ABOUT THIS TASK: Scan the listing beneath this sentence. Report each line with the word "computer".

DATA FOR THIS EXERCISE:
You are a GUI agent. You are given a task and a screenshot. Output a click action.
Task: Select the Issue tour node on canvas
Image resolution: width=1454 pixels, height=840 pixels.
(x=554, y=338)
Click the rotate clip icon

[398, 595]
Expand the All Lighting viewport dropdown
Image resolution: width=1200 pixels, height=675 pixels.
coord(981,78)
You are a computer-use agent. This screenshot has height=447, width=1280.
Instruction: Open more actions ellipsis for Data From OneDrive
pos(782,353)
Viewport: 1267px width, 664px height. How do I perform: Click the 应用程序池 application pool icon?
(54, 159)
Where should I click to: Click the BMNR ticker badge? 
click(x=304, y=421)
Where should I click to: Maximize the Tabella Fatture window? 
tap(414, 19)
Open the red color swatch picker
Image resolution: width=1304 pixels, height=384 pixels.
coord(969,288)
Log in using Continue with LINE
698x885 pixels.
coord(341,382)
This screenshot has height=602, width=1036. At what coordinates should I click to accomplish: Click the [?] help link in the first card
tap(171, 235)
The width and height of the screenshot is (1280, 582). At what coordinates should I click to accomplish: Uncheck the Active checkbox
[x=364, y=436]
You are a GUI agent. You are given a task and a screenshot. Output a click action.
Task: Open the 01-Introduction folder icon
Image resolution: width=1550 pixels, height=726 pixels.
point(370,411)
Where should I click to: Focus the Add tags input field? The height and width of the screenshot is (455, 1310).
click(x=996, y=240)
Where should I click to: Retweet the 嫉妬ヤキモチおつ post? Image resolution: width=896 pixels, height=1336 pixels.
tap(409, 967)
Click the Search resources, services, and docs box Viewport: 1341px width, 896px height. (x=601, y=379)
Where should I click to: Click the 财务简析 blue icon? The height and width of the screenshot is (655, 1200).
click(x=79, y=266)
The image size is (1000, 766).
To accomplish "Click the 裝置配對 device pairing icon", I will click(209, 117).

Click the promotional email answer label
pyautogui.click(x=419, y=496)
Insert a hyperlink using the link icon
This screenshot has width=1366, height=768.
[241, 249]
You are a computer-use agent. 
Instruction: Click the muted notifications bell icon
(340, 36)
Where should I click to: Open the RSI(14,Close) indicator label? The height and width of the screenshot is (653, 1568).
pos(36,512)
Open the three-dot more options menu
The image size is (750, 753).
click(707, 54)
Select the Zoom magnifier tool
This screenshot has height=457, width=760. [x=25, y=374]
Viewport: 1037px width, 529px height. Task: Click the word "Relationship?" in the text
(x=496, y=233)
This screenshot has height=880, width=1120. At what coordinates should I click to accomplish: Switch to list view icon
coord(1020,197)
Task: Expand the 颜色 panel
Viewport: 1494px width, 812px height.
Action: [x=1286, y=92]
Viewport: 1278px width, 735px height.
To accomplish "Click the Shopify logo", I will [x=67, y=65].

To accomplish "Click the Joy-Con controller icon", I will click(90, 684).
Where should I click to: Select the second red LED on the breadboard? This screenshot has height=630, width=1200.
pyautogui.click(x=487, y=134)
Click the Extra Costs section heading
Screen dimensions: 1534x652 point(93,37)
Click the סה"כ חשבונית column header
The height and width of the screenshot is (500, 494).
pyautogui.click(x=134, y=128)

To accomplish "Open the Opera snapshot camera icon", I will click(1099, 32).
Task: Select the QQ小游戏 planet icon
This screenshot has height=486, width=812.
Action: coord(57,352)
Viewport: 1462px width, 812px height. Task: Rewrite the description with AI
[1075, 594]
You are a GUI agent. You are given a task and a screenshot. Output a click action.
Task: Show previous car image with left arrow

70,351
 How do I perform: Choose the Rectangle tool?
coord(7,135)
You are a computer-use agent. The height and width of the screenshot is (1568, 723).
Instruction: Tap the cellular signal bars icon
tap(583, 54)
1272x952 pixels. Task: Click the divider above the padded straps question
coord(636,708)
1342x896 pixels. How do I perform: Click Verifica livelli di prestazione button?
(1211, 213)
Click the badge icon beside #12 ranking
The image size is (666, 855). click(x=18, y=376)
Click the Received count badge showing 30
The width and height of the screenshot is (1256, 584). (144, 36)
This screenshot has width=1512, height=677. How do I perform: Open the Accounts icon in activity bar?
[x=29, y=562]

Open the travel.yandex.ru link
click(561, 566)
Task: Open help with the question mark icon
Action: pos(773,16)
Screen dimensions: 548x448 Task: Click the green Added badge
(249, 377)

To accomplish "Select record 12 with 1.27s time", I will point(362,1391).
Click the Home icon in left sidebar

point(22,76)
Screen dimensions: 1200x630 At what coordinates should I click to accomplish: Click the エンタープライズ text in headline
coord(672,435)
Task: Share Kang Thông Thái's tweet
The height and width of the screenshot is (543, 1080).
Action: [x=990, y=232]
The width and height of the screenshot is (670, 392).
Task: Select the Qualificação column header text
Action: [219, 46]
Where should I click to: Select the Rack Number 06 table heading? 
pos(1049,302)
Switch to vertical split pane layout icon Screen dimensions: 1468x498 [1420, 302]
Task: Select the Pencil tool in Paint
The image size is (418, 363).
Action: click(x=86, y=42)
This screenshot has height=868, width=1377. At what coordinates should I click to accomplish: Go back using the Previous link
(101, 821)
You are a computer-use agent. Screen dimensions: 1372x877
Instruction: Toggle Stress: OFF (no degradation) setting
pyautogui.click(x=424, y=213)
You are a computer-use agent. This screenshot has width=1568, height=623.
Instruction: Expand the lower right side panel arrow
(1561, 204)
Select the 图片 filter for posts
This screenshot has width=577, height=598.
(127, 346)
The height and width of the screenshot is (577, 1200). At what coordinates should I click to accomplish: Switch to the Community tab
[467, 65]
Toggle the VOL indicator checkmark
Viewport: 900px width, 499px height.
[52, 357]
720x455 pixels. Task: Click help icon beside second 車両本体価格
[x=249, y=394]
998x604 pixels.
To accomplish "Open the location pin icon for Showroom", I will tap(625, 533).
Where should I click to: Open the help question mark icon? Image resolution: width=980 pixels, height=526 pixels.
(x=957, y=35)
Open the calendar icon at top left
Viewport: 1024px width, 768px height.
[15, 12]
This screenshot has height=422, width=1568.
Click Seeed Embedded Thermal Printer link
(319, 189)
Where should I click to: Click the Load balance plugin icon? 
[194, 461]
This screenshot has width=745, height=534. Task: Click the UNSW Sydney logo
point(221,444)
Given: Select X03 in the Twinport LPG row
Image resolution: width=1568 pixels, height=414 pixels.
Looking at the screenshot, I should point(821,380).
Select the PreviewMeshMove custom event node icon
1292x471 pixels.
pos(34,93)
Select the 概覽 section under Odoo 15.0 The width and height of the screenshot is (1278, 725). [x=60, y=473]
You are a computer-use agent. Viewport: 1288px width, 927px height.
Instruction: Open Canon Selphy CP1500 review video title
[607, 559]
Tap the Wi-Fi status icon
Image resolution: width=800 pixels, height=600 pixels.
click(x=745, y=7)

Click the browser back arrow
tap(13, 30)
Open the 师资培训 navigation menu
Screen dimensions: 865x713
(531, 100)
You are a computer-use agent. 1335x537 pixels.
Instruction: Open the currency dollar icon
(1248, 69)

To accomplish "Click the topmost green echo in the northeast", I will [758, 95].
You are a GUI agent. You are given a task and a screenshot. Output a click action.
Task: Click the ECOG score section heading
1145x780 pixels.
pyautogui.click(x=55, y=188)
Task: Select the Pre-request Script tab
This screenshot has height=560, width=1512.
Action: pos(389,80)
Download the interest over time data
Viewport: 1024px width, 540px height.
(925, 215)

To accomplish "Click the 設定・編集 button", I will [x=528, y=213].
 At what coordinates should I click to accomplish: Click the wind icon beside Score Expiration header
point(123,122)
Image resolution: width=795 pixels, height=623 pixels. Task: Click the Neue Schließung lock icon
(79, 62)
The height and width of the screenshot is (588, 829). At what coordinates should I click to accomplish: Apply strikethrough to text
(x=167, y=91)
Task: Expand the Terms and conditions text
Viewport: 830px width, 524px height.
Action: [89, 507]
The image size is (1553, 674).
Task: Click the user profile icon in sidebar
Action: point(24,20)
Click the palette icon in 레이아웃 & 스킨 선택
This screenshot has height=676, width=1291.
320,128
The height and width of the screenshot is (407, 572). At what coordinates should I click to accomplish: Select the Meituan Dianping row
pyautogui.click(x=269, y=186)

RESPONSE TO THIS EXERCISE:
You are a computer-use agent. This screenshot has height=447, width=1280.
You are a computer-use agent. 
You are a computer-use agent. The height and width of the screenshot is (1568, 723).
You are a computer-use agent. Screen dimensions: 1372x877
You are a computer-use agent. This screenshot has width=1568, height=623.
You are a computer-use agent. Viewport: 1288px width, 927px height.
You are a computer-use agent. 1335x537 pixels.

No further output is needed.